::: Source data :::
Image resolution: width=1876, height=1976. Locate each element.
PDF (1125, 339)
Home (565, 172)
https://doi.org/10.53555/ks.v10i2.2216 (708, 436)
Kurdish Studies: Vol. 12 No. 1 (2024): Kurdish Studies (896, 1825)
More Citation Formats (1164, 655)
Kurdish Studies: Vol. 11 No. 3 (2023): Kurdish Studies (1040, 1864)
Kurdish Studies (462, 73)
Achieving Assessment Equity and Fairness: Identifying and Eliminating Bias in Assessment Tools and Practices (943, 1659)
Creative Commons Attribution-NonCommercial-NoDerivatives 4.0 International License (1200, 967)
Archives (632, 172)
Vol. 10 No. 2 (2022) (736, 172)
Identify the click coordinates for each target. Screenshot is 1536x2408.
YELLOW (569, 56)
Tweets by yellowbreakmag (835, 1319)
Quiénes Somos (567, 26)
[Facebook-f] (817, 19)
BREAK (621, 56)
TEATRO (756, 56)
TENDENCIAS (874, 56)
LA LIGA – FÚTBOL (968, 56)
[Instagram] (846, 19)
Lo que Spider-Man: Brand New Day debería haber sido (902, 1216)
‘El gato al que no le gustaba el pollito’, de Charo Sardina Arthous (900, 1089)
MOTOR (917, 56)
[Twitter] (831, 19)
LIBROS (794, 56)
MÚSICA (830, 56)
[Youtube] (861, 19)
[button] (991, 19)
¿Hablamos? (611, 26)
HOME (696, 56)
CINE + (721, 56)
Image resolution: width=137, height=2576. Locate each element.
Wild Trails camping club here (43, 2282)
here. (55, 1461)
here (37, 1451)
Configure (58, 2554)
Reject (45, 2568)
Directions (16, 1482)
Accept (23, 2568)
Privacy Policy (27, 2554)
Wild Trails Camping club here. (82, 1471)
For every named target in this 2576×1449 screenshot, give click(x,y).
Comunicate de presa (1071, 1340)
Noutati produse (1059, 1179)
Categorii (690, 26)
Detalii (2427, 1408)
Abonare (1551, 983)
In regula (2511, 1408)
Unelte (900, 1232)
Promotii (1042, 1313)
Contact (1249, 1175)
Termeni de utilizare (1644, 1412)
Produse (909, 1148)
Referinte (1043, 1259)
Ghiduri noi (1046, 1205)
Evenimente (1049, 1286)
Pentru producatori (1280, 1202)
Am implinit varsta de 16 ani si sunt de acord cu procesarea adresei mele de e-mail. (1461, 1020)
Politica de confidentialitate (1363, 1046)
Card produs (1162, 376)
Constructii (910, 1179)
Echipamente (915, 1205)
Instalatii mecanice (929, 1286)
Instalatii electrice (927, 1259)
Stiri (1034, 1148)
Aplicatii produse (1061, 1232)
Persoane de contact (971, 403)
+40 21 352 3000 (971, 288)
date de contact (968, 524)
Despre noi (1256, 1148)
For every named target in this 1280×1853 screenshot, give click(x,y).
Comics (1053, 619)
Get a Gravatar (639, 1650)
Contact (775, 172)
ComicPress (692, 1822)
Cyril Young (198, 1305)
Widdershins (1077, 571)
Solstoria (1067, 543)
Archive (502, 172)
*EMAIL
:::
▶ Your assignment: Repeat, exactly and only, the lines from the beginning of the material through the line that contains "Image resolution: width=137, height=2576.".

▶ Answer to the problem:
Image resolution: width=1876, height=1976. Locate each element.
PDF (1125, 339)
Home (565, 172)
https://doi.org/10.53555/ks.v10i2.2216 (708, 436)
Kurdish Studies: Vol. 12 No. 1 (2024): Kurdish Studies (896, 1825)
More Citation Formats (1164, 655)
Kurdish Studies: Vol. 11 No. 3 (2023): Kurdish Studies (1040, 1864)
Kurdish Studies (462, 73)
Achieving Assessment Equity and Fairness: Identifying and Eliminating Bias in Assessment Tools and Practices (943, 1659)
Creative Commons Attribution-NonCommercial-NoDerivatives 4.0 International License (1200, 967)
Archives (632, 172)
Vol. 10 No. 2 (2022) (736, 172)
Identify the click coordinates for each target. Screenshot is 1536x2408.
YELLOW (569, 56)
Tweets by yellowbreakmag (835, 1319)
Quiénes Somos (567, 26)
[Facebook-f] (817, 19)
BREAK (621, 56)
TEATRO (756, 56)
TENDENCIAS (874, 56)
LA LIGA – FÚTBOL (968, 56)
[Instagram] (846, 19)
Lo que Spider-Man: Brand New Day debería haber sido (902, 1216)
‘El gato al que no le gustaba el pollito’, de Charo Sardina Arthous (900, 1089)
MOTOR (917, 56)
[Twitter] (831, 19)
LIBROS (794, 56)
MÚSICA (830, 56)
[Youtube] (861, 19)
[button] (991, 19)
¿Hablamos? (611, 26)
HOME (696, 56)
CINE + (721, 56)
Image resolution: width=137, height=2576. Locate each element.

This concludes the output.